Task directions
Word for word, restate every record.

Stored data entries
□ □ □ □ □ □ □
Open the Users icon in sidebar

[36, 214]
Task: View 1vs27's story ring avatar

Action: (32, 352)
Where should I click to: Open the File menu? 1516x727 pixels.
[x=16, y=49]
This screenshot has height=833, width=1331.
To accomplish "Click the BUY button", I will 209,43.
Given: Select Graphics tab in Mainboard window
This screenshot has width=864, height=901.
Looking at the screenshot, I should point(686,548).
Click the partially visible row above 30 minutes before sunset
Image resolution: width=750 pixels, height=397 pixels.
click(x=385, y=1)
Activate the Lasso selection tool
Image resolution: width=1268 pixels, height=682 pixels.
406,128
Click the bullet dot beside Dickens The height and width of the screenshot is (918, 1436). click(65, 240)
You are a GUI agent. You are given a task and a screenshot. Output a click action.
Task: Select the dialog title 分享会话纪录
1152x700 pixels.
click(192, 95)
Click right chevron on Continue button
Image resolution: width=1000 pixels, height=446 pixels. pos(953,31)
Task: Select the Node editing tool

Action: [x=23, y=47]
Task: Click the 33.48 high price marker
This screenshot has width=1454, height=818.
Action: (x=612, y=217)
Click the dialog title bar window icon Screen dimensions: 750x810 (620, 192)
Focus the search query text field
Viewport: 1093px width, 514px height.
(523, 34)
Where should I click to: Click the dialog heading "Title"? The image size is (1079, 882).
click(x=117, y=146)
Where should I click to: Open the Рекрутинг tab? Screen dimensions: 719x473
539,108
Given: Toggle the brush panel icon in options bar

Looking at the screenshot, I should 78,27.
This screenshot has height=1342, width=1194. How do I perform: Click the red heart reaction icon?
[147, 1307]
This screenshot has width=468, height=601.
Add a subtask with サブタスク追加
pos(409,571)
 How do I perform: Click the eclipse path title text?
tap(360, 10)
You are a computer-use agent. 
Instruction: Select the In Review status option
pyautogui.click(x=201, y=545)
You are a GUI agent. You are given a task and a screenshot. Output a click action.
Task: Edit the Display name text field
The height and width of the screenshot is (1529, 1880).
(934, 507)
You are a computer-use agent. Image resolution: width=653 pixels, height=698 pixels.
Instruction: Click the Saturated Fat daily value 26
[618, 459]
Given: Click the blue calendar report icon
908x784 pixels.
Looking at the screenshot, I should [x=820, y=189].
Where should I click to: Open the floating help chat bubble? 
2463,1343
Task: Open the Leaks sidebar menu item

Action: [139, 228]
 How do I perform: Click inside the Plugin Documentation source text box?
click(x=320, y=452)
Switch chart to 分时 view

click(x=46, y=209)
□ □ □ □ □ □ □
Exercise response
Open the Users icon in sidebar

[36, 214]
Task: View 1vs27's story ring avatar

Action: (32, 352)
Where should I click to: Open the File menu? 1516x727 pixels.
[x=16, y=49]
This screenshot has height=833, width=1331.
To accomplish "Click the BUY button", I will 209,43.
Given: Select Graphics tab in Mainboard window
This screenshot has width=864, height=901.
Looking at the screenshot, I should point(686,548).
Click the partially visible row above 30 minutes before sunset
Image resolution: width=750 pixels, height=397 pixels.
click(x=385, y=1)
Activate the Lasso selection tool
Image resolution: width=1268 pixels, height=682 pixels.
406,128
Click the bullet dot beside Dickens The height and width of the screenshot is (918, 1436). click(65, 240)
You are a GUI agent. You are given a task and a screenshot. Output a click action.
Task: Select the dialog title 分享会话纪录
1152x700 pixels.
click(192, 95)
Click right chevron on Continue button
Image resolution: width=1000 pixels, height=446 pixels. pos(953,31)
Task: Select the Node editing tool

Action: [x=23, y=47]
Task: Click the 33.48 high price marker
This screenshot has width=1454, height=818.
Action: (x=612, y=217)
Click the dialog title bar window icon Screen dimensions: 750x810 (620, 192)
Focus the search query text field
Viewport: 1093px width, 514px height.
(523, 34)
Where should I click to: Click the dialog heading "Title"? The image size is (1079, 882).
click(x=117, y=146)
Where should I click to: Open the Рекрутинг tab? Screen dimensions: 719x473
539,108
Given: Toggle the brush panel icon in options bar

Looking at the screenshot, I should 78,27.
This screenshot has height=1342, width=1194. How do I perform: Click the red heart reaction icon?
[147, 1307]
This screenshot has width=468, height=601.
Add a subtask with サブタスク追加
pos(409,571)
 How do I perform: Click the eclipse path title text?
tap(360, 10)
You are a computer-use agent. 
Instruction: Select the In Review status option
pyautogui.click(x=201, y=545)
You are a GUI agent. You are given a task and a screenshot. Output a click action.
Task: Edit the Display name text field
The height and width of the screenshot is (1529, 1880).
(934, 507)
You are a computer-use agent. Image resolution: width=653 pixels, height=698 pixels.
Instruction: Click the Saturated Fat daily value 26
[618, 459]
Given: Click the blue calendar report icon
908x784 pixels.
Looking at the screenshot, I should [x=820, y=189].
Where should I click to: Open the floating help chat bubble? 
2463,1343
Task: Open the Leaks sidebar menu item

Action: [139, 228]
 How do I perform: Click inside the Plugin Documentation source text box?
click(x=320, y=452)
Switch chart to 分时 view

click(x=46, y=209)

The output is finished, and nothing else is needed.